108A less restrictive placement is required for the Applicant. He is not physically aggressive, he is on a stable medication regimen, and is motivated to do well. He has clear career goals, but needs help to achieve these goals. A supportive and accepting placement, without the constant threat of restraints, will help him to continue to make progress to overcome past behavioural problems. Continuity of care is not a driving factor for the Applicant in terms of [the Facility] because it was not meant to be a permanent placement. It is hoped that the next placement will be the one that will help give the Applicant a strong base from which to move to independence.
109The Board recommends that a suitable placement be “enhanced” around the Applicant’s particular needs. The extra resources that are needed to tailor the program to the Applicant’s needs are available from the funds that would have been paid to [the Facility]. As well, placement near a school with a “section” or resource classroom should be considered.
110The Board recognizes that it will take a brief period where all parties will need to be patient while this placement and enhancement process occurs. While this period will present some stresses to the Applicant, he needs to see this brief period as an opportunity to move to and thrive in the environment he described in his testimony to the Board.
ORDERS
111The Board orders that the Applicant be discharged from the residential placement at [the Facility].
112This hearing was conducted in private and was not open to the public. Parties and their representatives and witnesses must not use, share or disclose any documents or information provided or used in this application with anyone, including the media or through the internet.

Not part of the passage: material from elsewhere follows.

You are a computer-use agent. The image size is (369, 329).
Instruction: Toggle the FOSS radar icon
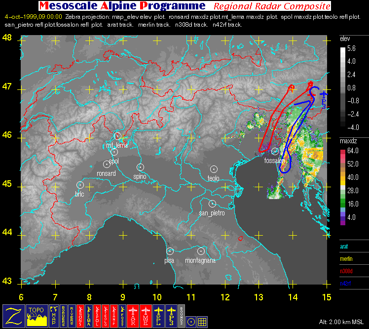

113The Society may use this decision internally within the Society for the purposes of implementing this decision and in discussions with the Applicant in planning for his care. The Society may use the information obtained at the hearing for the purpose of following up concerns raised by the Applicant, with [the Facility] and, with the consent of the Applicant, to be obtained through his counsel, with any other relevant agency. The Applicant may discuss this review process and decision with a therapist if the Applicant chooses to do so.
Sheena Scott
Presiding Member
Nycole Roy
Panel Member
John F. Spekkens
Panel Member
Dated at Toronto, Ontario on this 13th day of February, 2012.